**TASK DETAILS**
Your output is one number, the count of lines in the listing below that hold the word "each".

**DATA EXTRACTS**

....................

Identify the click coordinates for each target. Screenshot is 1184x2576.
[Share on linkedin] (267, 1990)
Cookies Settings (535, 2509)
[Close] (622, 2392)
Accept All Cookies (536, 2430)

....................

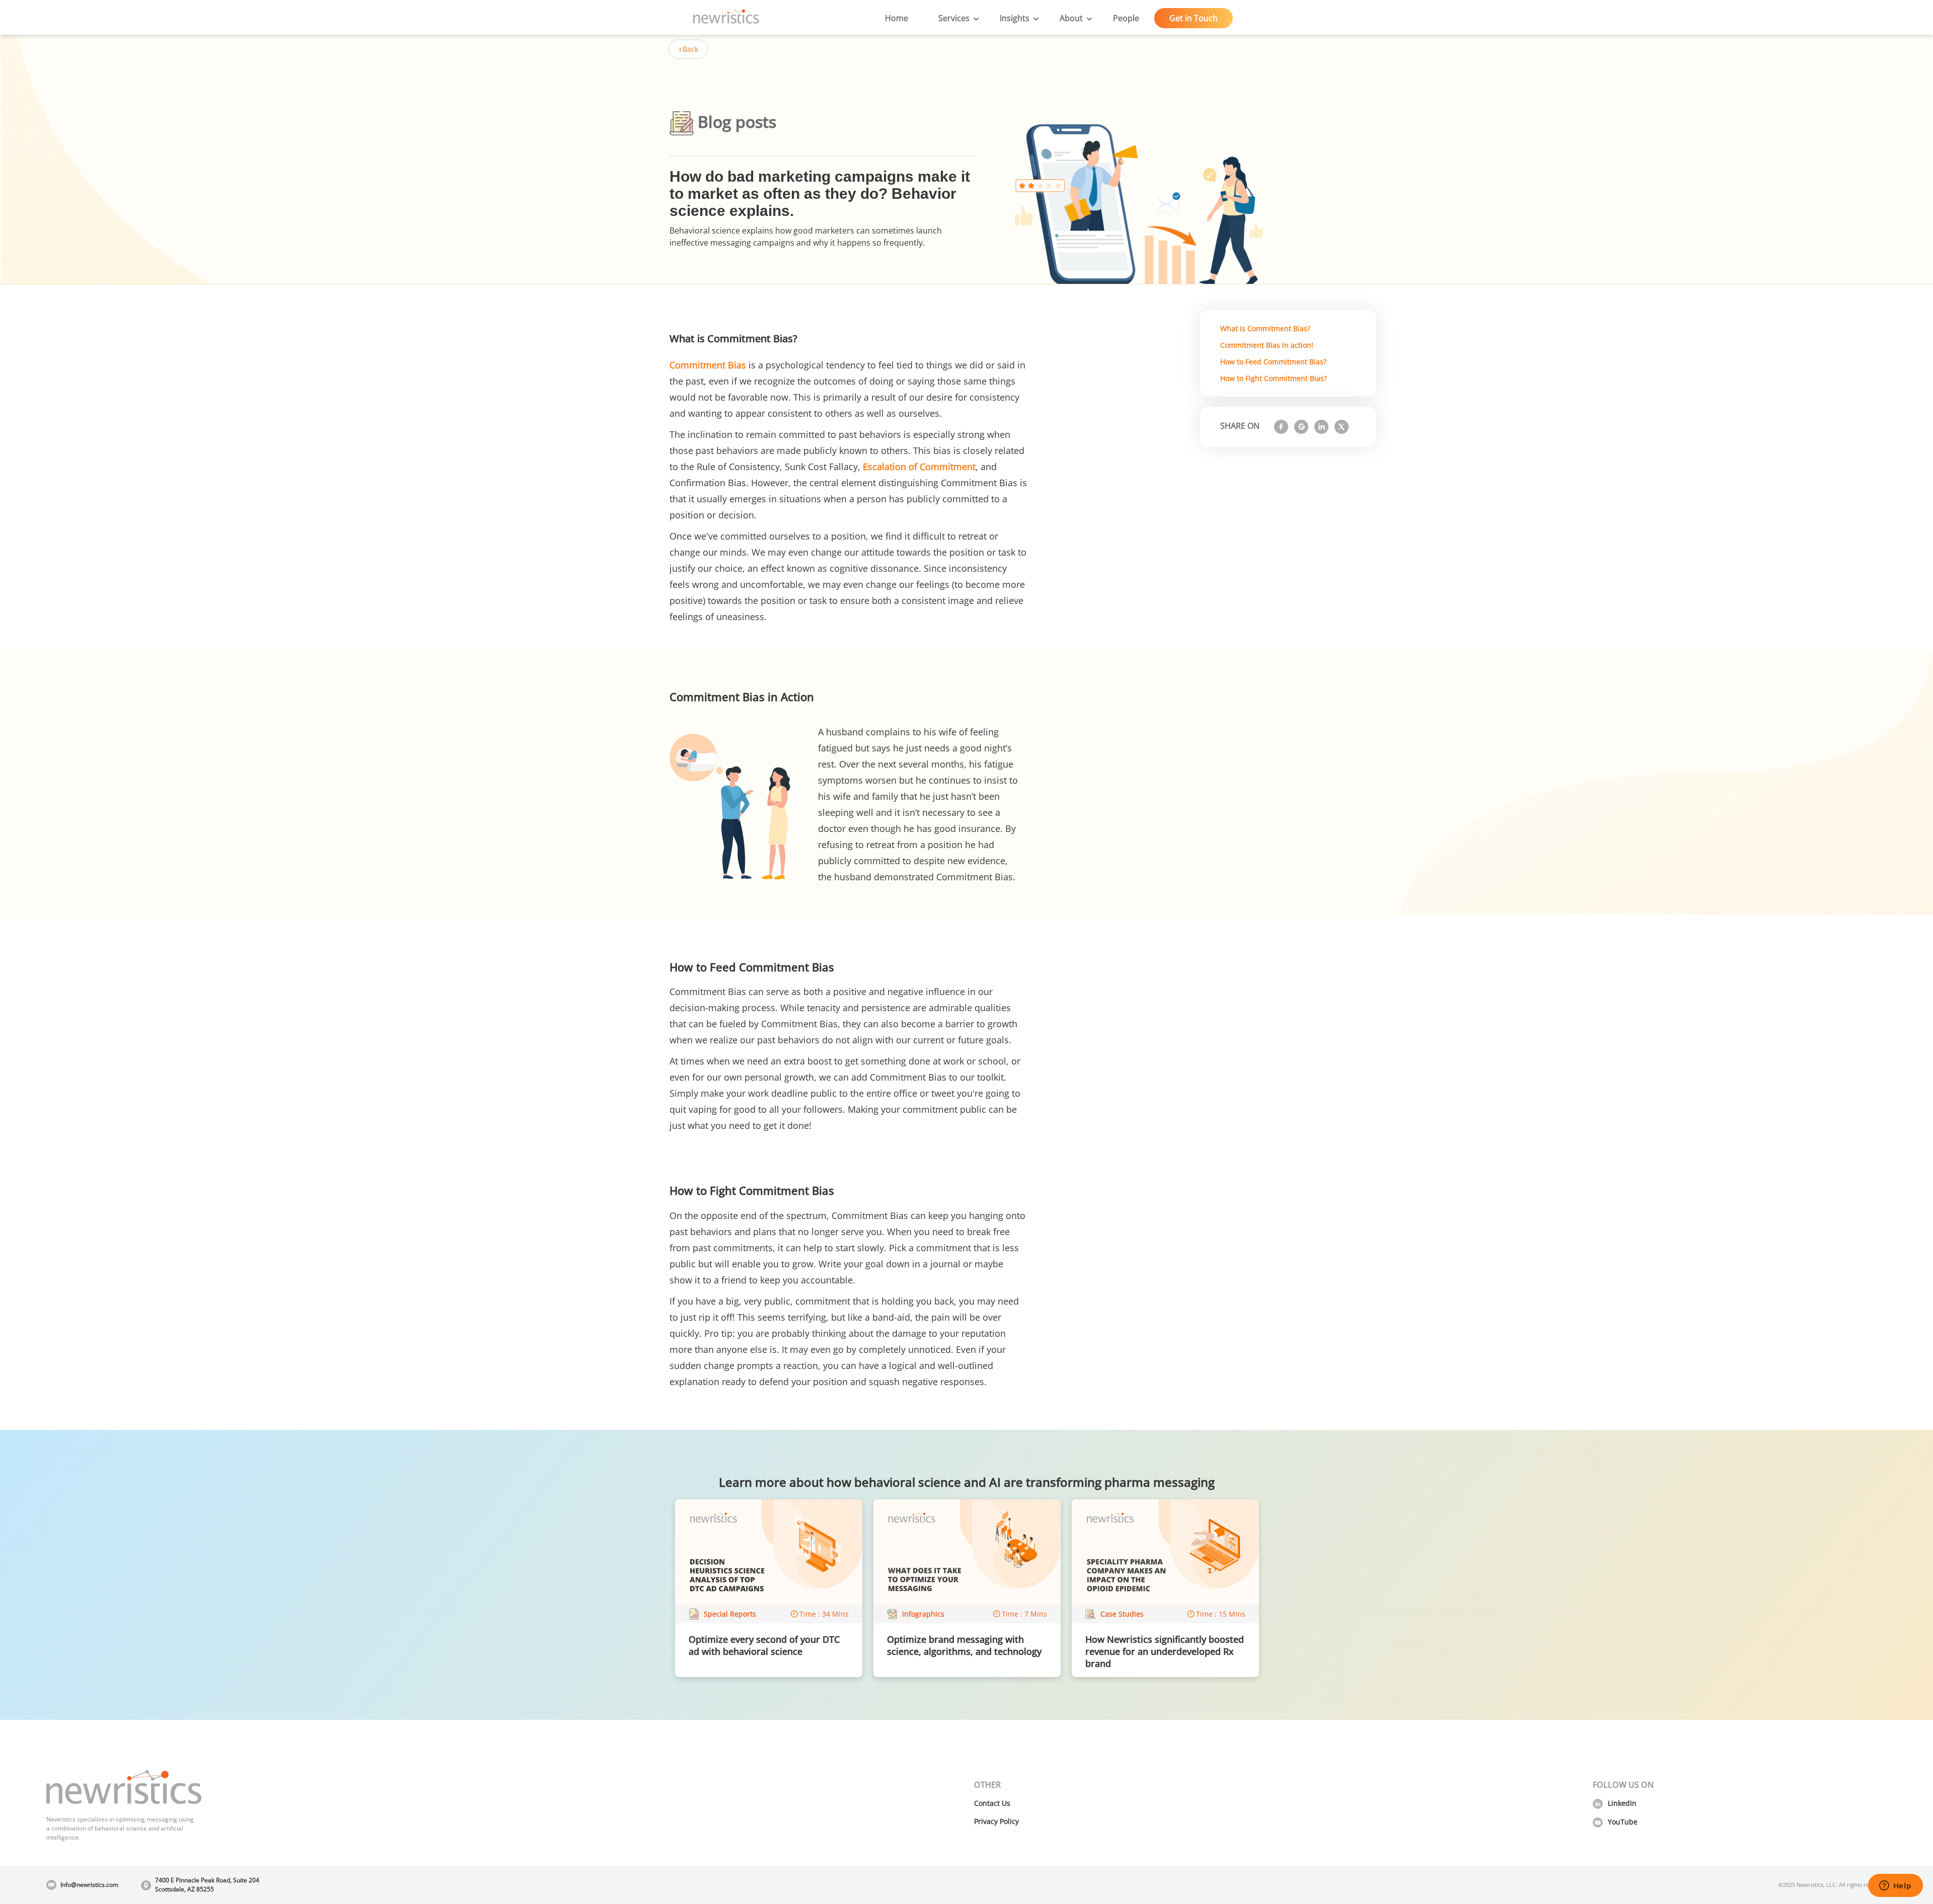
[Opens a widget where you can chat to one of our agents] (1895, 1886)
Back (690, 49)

....................

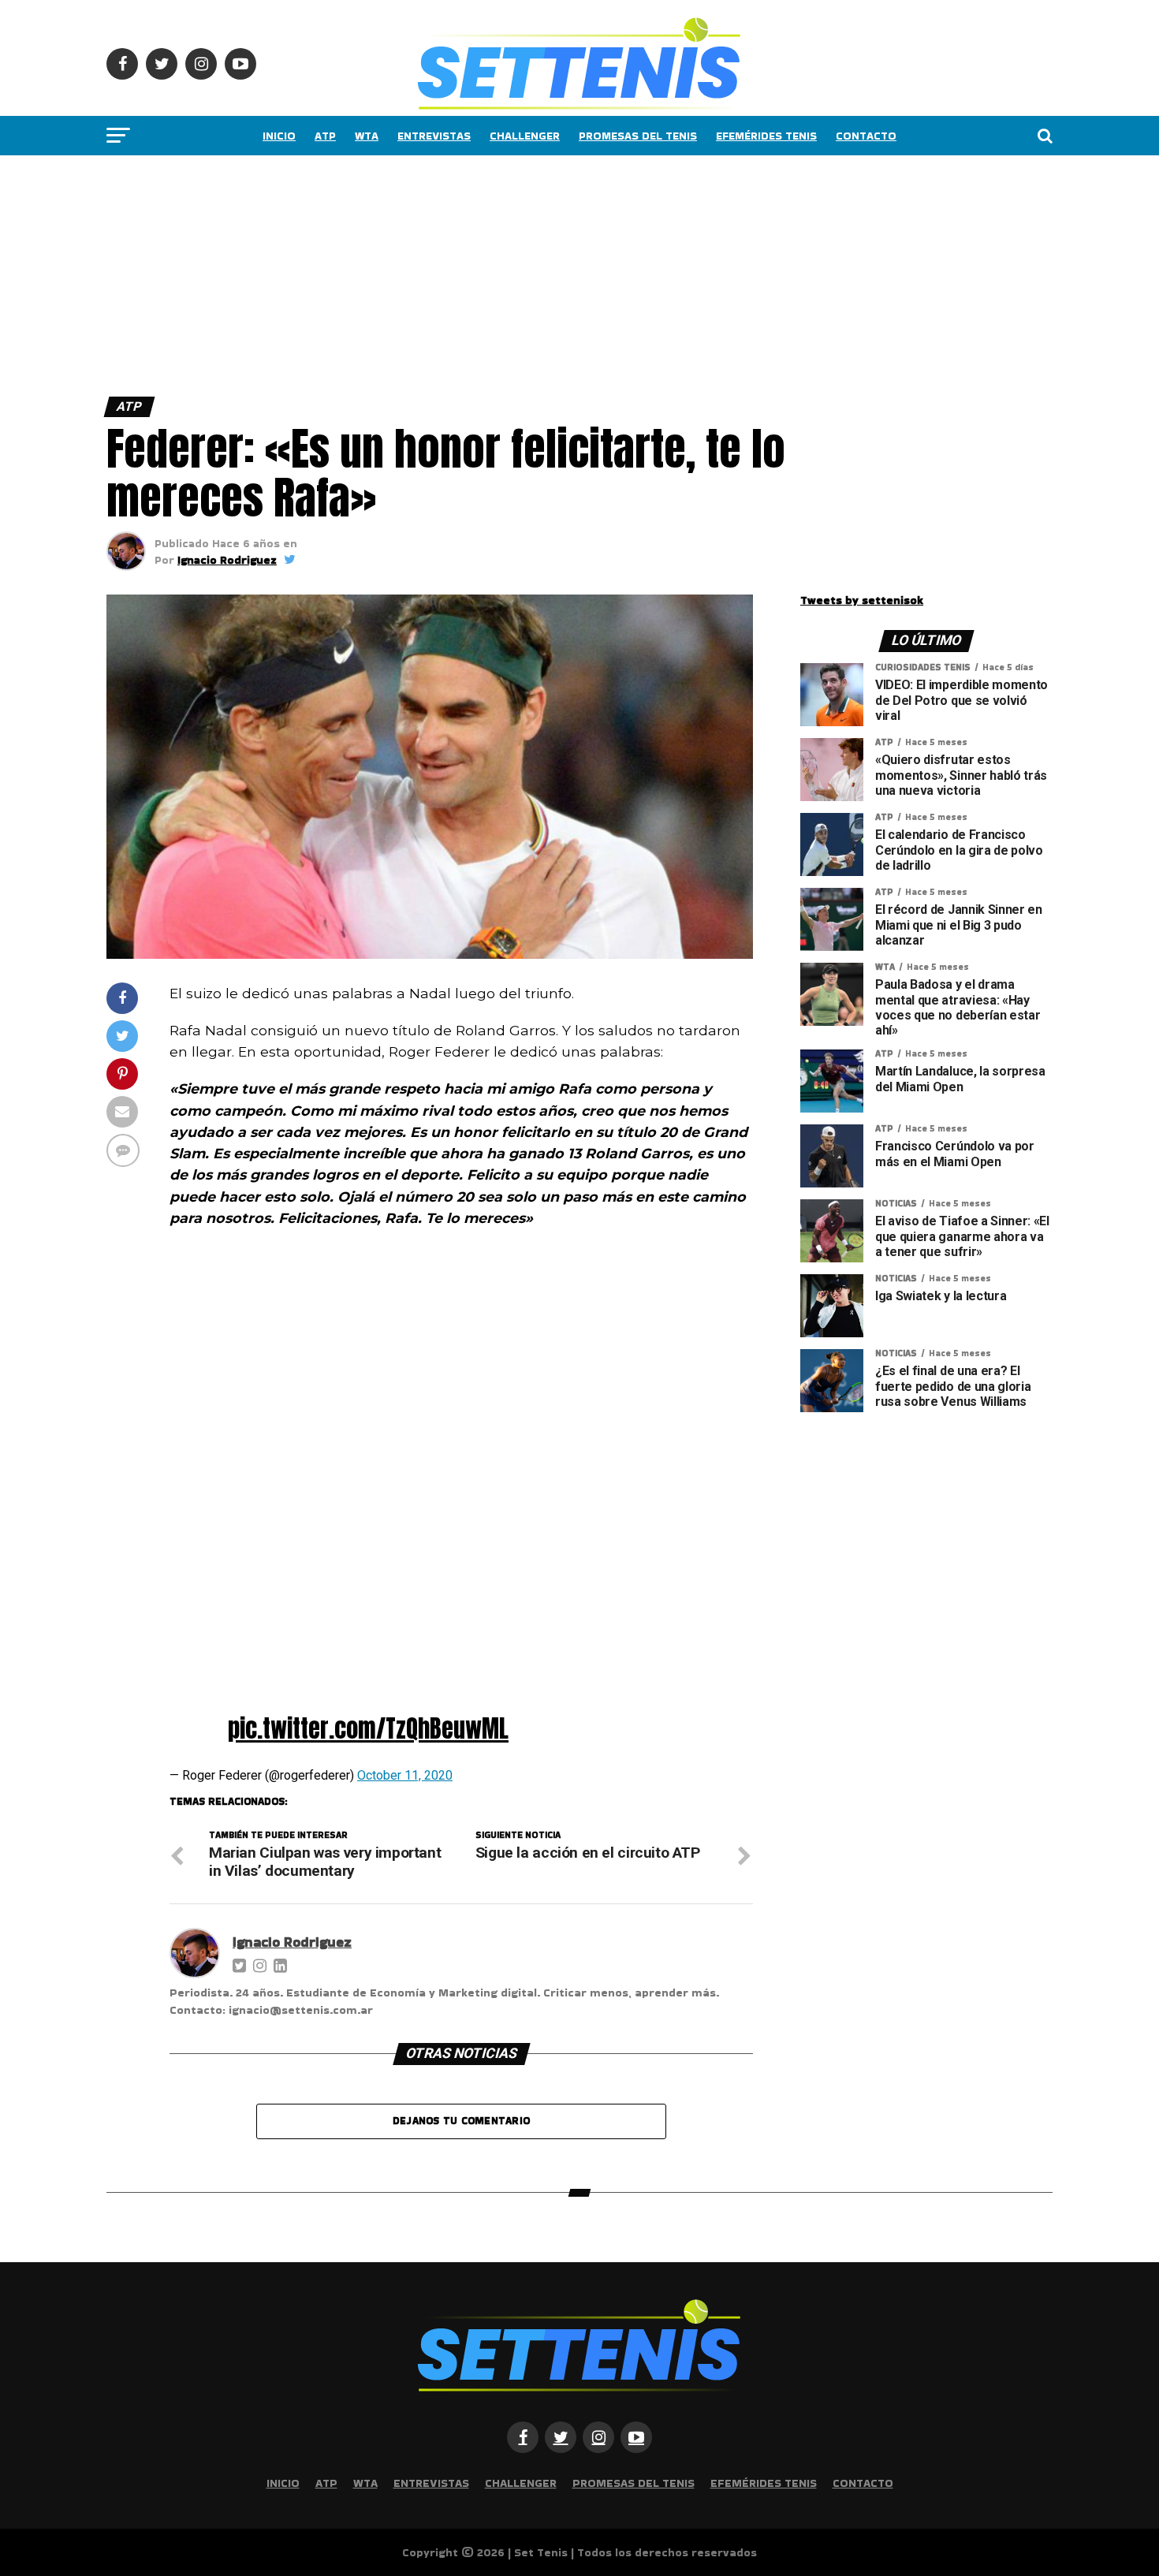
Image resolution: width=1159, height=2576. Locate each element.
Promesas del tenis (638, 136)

....................

**ANSWER SECTION**
2